Fotograma. Una mujer anónima asiste a un mitin de García Oliver celebrado en Valencia en 1937 – Fundación Anselmo Lorenzo
Al contrario, fueron el resultado de una articulación comunitaria intergeneracional cocinada a fuego lento. Producida a partir del desarrollo de una alternativa a la socialización oficial, una cultura de resistencia y de apoyo mutuo implementadas a lo largo de décadas por el movimiento obrero en los barrios proletarios de la ciudad. El 19 de julio de 1936 sólo fue un epifenómeno, un hecho extraordinario que culminó un largo ciclo de protesta compuesto por multitud de pequeños gestos ordinarios.
Desde este punto de vista, la dictadura supondría un proceso disciplinario autoritario que permitió a las clases directoras la instauración de las bases del capitalismo
De hecho, el golpe de estado se podría interpretar como una respuesta al alto impulso antagonista planteado por las luchas sociales del proletariado a lo largo de las décadas de los años veinte y treinta. La Guerra Civil como un proceso de destrucción creativa para someter de manera absoluta la resistencia proletaria. Desde este punto de vista, la dictadura supondría un proceso disciplinario autoritario que permitió a las clases directoras la instauración de las bases del capitalismo y del modelo productivo del estado actual a golpe de desarrollismo. La desmemoria fue el mecanismo que legitimó el proceso.

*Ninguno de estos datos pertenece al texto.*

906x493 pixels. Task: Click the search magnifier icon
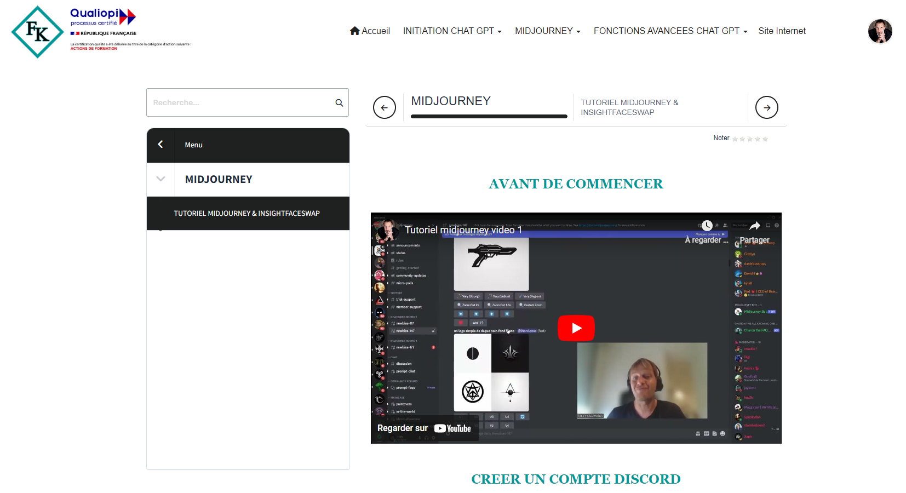pos(339,103)
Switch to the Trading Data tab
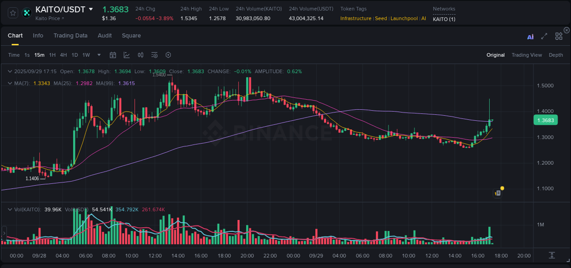The height and width of the screenshot is (268, 571). (x=70, y=36)
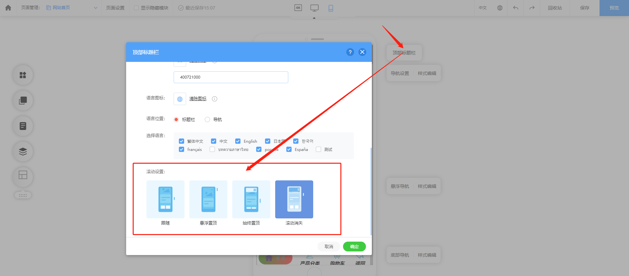Open the 中文 language selector

pos(483,8)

Como sentenció George Orwell, “quien controla el pasado controla el futuro y quien controla el presente controla el pasado”. Debemos hacer lo posible para que aquí y ahora, sean nuevamente las que tienen menos, las que no tienen nada, las sin nombre, las que adopten unas prácticas emancipadoras e impulsen una transformación social verdadera y cotidiana.